Another collaboration with Paul & Joe. This year was so difficult, but Kevin got to walk the runway at Paris Fashion Week just as they went into the second lockdown. So I hope with a vaccine, things will be much easier next year.
I’m also working with a composer Austin Lawrence who has scored 70 films and worked with Disney. He’s scoring some of the animations I’m doing. Micaela Blank is the animator.
I’m offering it free on Instagram and that sort of thing. I’m hoping someone will pick it up and make an animated series of Kevin. I’d like to head in that direction one day. I’d like to broaden. I love animation.
Please tell me about the Torch Project
I heard about this program in Victoria, focusing on arts and culture. It’s for Indigenous people in and out of custody to help them from reoffending. Teaching people to explore identity and culture and making paintings and selling them.

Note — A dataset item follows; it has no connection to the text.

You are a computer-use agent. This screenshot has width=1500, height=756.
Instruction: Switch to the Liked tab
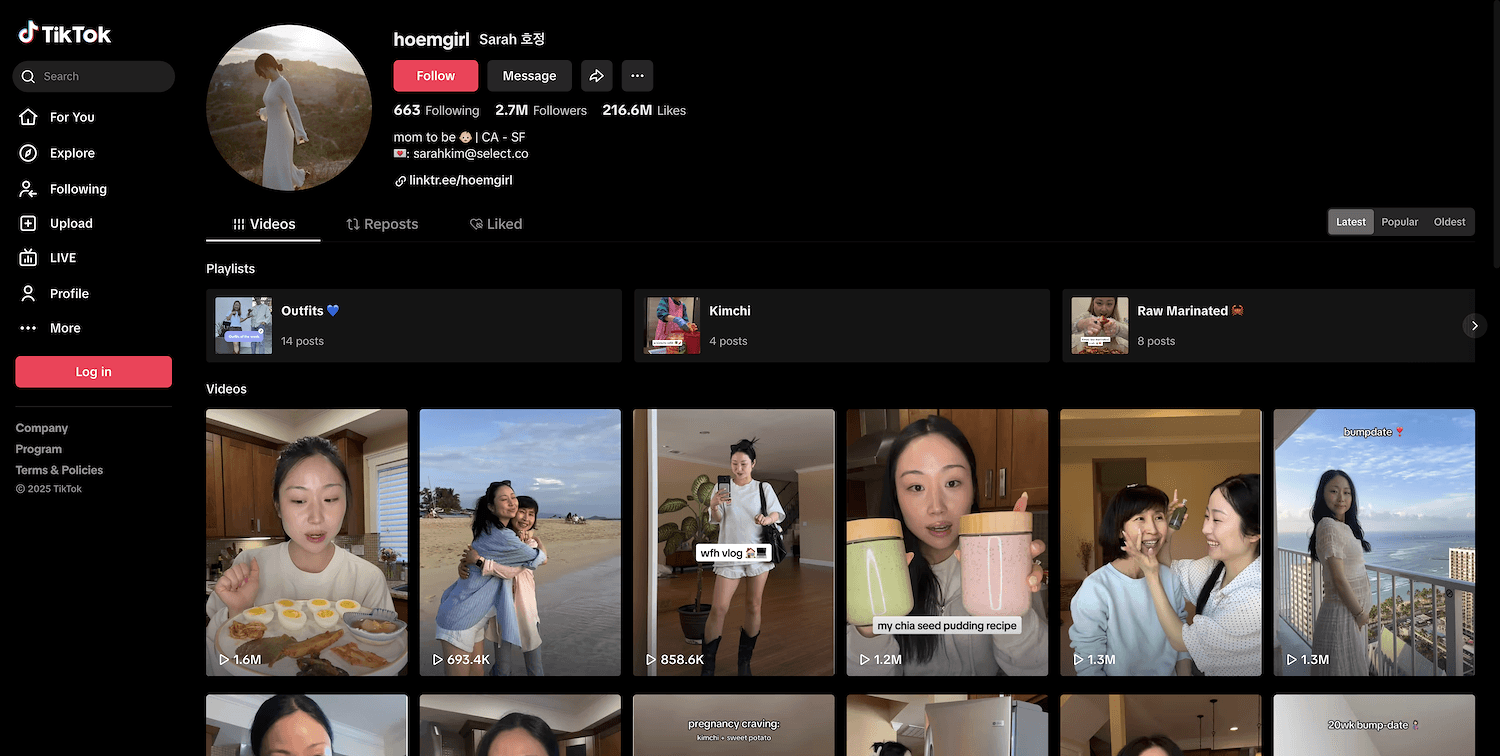point(496,224)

Giving them an income and importantly making them proud and giving them a sense of self.
The Torch Project is such a positive venture that’s going from strength to strength. Last year they had 250 painters. 100% of sales go to the artist. I like positive news. I’ve donated and given them a bit of shout out.
We need to start looking at being a little bit happy.
Thanks to Vanessa for her generosity of spirit and the time she took out of her busy schedule to speak with me.